* [Problem to solve]
Reproduce the records that follow exactly as they are written.

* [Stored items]
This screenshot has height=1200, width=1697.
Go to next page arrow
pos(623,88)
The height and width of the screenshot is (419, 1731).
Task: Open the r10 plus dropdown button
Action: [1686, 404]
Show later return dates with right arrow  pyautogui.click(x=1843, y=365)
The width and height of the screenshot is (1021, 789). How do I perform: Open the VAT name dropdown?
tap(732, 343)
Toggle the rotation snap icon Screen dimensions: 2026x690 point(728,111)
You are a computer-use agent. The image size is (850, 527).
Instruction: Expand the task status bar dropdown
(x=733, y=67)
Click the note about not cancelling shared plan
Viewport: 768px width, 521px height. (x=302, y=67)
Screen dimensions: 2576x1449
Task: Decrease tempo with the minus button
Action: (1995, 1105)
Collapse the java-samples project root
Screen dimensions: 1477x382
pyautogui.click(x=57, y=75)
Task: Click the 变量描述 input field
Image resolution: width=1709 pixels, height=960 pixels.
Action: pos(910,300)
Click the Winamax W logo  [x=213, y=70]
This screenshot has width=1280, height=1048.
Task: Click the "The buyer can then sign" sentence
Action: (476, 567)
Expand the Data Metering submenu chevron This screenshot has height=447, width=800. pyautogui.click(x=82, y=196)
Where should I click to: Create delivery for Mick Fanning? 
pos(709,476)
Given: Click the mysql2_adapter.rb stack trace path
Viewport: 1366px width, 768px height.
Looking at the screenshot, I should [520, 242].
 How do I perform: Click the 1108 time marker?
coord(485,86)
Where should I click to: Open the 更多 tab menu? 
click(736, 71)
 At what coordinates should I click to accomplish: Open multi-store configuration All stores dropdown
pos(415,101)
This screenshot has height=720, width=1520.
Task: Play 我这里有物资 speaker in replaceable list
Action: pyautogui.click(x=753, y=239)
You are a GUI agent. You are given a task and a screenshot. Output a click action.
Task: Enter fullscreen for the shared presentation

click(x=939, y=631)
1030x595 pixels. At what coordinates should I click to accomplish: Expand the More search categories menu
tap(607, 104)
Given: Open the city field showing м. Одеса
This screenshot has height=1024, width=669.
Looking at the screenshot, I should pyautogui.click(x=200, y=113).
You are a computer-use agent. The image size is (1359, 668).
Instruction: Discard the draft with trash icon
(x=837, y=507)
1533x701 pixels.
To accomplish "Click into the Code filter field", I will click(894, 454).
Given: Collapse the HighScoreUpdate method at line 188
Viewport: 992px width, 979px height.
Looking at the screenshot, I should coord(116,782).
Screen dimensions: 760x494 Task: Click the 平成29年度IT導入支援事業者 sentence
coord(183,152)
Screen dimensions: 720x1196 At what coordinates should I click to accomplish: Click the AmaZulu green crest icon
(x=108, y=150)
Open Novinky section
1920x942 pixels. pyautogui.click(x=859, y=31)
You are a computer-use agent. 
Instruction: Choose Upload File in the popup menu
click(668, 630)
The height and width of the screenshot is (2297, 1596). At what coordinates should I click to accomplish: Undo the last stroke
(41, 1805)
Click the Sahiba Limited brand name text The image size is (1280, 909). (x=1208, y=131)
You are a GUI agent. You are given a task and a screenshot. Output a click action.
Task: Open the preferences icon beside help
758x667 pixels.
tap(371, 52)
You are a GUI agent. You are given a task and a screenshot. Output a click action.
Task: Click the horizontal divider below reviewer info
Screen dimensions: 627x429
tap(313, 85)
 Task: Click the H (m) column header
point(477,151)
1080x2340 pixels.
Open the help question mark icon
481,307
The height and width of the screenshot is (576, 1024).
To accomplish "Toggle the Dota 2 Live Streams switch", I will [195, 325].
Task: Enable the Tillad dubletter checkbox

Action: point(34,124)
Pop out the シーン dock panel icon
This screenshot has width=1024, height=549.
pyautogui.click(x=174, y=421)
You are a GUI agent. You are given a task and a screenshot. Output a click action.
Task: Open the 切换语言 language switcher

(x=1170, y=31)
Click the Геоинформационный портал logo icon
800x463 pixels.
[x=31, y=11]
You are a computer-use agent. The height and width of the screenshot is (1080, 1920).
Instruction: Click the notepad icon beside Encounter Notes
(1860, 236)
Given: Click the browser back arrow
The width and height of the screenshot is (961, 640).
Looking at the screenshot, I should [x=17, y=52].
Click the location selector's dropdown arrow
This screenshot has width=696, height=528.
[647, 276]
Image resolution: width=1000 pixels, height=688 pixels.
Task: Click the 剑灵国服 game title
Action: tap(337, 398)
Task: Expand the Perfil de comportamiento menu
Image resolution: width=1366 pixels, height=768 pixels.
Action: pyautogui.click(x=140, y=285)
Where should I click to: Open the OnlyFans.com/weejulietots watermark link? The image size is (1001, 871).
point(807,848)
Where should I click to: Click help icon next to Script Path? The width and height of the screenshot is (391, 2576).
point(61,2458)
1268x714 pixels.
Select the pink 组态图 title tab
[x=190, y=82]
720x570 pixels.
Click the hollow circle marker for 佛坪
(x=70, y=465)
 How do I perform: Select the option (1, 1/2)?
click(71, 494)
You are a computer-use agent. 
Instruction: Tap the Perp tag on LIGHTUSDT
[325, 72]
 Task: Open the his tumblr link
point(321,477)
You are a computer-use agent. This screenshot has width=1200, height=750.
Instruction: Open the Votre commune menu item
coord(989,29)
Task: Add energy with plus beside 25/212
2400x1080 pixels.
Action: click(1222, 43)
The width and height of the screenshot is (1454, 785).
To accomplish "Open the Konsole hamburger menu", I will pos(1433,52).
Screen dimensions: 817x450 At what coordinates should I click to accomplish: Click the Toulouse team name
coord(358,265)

* [Completed task]
This screenshot has height=1200, width=1697.
Go to next page arrow
pos(623,88)
The height and width of the screenshot is (419, 1731).
Task: Open the r10 plus dropdown button
Action: [1686, 404]
Show later return dates with right arrow  pyautogui.click(x=1843, y=365)
The width and height of the screenshot is (1021, 789). How do I perform: Open the VAT name dropdown?
tap(732, 343)
Toggle the rotation snap icon Screen dimensions: 2026x690 point(728,111)
You are a computer-use agent. The image size is (850, 527).
Instruction: Expand the task status bar dropdown
(x=733, y=67)
Click the note about not cancelling shared plan
Viewport: 768px width, 521px height. (x=302, y=67)
Screen dimensions: 2576x1449
Task: Decrease tempo with the minus button
Action: (1995, 1105)
Collapse the java-samples project root
Screen dimensions: 1477x382
pyautogui.click(x=57, y=75)
Task: Click the 变量描述 input field
Image resolution: width=1709 pixels, height=960 pixels.
Action: pos(910,300)
Click the Winamax W logo  [x=213, y=70]
This screenshot has width=1280, height=1048.
Task: Click the "The buyer can then sign" sentence
Action: (476, 567)
Expand the Data Metering submenu chevron This screenshot has height=447, width=800. pyautogui.click(x=82, y=196)
Where should I click to: Create delivery for Mick Fanning? 
pos(709,476)
Given: Click the mysql2_adapter.rb stack trace path
Viewport: 1366px width, 768px height.
Looking at the screenshot, I should [520, 242].
 How do I perform: Click the 1108 time marker?
coord(485,86)
Where should I click to: Open the 更多 tab menu? 
click(736, 71)
 At what coordinates should I click to accomplish: Open multi-store configuration All stores dropdown
pos(415,101)
This screenshot has height=720, width=1520.
Task: Play 我这里有物资 speaker in replaceable list
Action: pyautogui.click(x=753, y=239)
You are a GUI agent. You are given a task and a screenshot. Output a click action.
Task: Enter fullscreen for the shared presentation

click(x=939, y=631)
1030x595 pixels. At what coordinates should I click to accomplish: Expand the More search categories menu
tap(607, 104)
Given: Open the city field showing м. Одеса
This screenshot has height=1024, width=669.
Looking at the screenshot, I should pyautogui.click(x=200, y=113).
You are a computer-use agent. The image size is (1359, 668).
Instruction: Discard the draft with trash icon
(x=837, y=507)
1533x701 pixels.
To accomplish "Click into the Code filter field", I will click(894, 454).
Given: Collapse the HighScoreUpdate method at line 188
Viewport: 992px width, 979px height.
Looking at the screenshot, I should coord(116,782).
Screen dimensions: 760x494 Task: Click the 平成29年度IT導入支援事業者 sentence
coord(183,152)
Screen dimensions: 720x1196 At what coordinates should I click to accomplish: Click the AmaZulu green crest icon
(x=108, y=150)
Open Novinky section
1920x942 pixels. pyautogui.click(x=859, y=31)
You are a computer-use agent. 
Instruction: Choose Upload File in the popup menu
click(668, 630)
The height and width of the screenshot is (2297, 1596). At what coordinates should I click to accomplish: Undo the last stroke
(41, 1805)
Click the Sahiba Limited brand name text The image size is (1280, 909). (x=1208, y=131)
You are a GUI agent. You are given a task and a screenshot. Output a click action.
Task: Open the preferences icon beside help
758x667 pixels.
tap(371, 52)
You are a GUI agent. You are given a task and a screenshot. Output a click action.
Task: Click the horizontal divider below reviewer info
Screen dimensions: 627x429
tap(313, 85)
 Task: Click the H (m) column header
point(477,151)
1080x2340 pixels.
Open the help question mark icon
481,307
The height and width of the screenshot is (576, 1024).
To accomplish "Toggle the Dota 2 Live Streams switch", I will [195, 325].
Task: Enable the Tillad dubletter checkbox

Action: point(34,124)
Pop out the シーン dock panel icon
This screenshot has width=1024, height=549.
pyautogui.click(x=174, y=421)
You are a GUI agent. You are given a task and a screenshot. Output a click action.
Task: Open the 切换语言 language switcher

(x=1170, y=31)
Click the Геоинформационный портал logo icon
800x463 pixels.
[x=31, y=11]
You are a computer-use agent. The height and width of the screenshot is (1080, 1920).
Instruction: Click the notepad icon beside Encounter Notes
(1860, 236)
Given: Click the browser back arrow
The width and height of the screenshot is (961, 640).
Looking at the screenshot, I should [x=17, y=52].
Click the location selector's dropdown arrow
This screenshot has width=696, height=528.
[647, 276]
Image resolution: width=1000 pixels, height=688 pixels.
Task: Click the 剑灵国服 game title
Action: tap(337, 398)
Task: Expand the Perfil de comportamiento menu
Image resolution: width=1366 pixels, height=768 pixels.
Action: pyautogui.click(x=140, y=285)
Where should I click to: Open the OnlyFans.com/weejulietots watermark link? The image size is (1001, 871).
point(807,848)
Where should I click to: Click help icon next to Script Path? The width and height of the screenshot is (391, 2576).
point(61,2458)
1268x714 pixels.
Select the pink 组态图 title tab
[x=190, y=82]
720x570 pixels.
Click the hollow circle marker for 佛坪
(x=70, y=465)
 How do I perform: Select the option (1, 1/2)?
click(71, 494)
You are a computer-use agent. 
Instruction: Tap the Perp tag on LIGHTUSDT
[325, 72]
 Task: Open the his tumblr link
point(321,477)
You are a computer-use agent. This screenshot has width=1200, height=750.
Instruction: Open the Votre commune menu item
coord(989,29)
Task: Add energy with plus beside 25/212
2400x1080 pixels.
Action: click(1222, 43)
The width and height of the screenshot is (1454, 785).
To accomplish "Open the Konsole hamburger menu", I will pos(1433,52).
Screen dimensions: 817x450 At what coordinates should I click to accomplish: Click the Toulouse team name
coord(358,265)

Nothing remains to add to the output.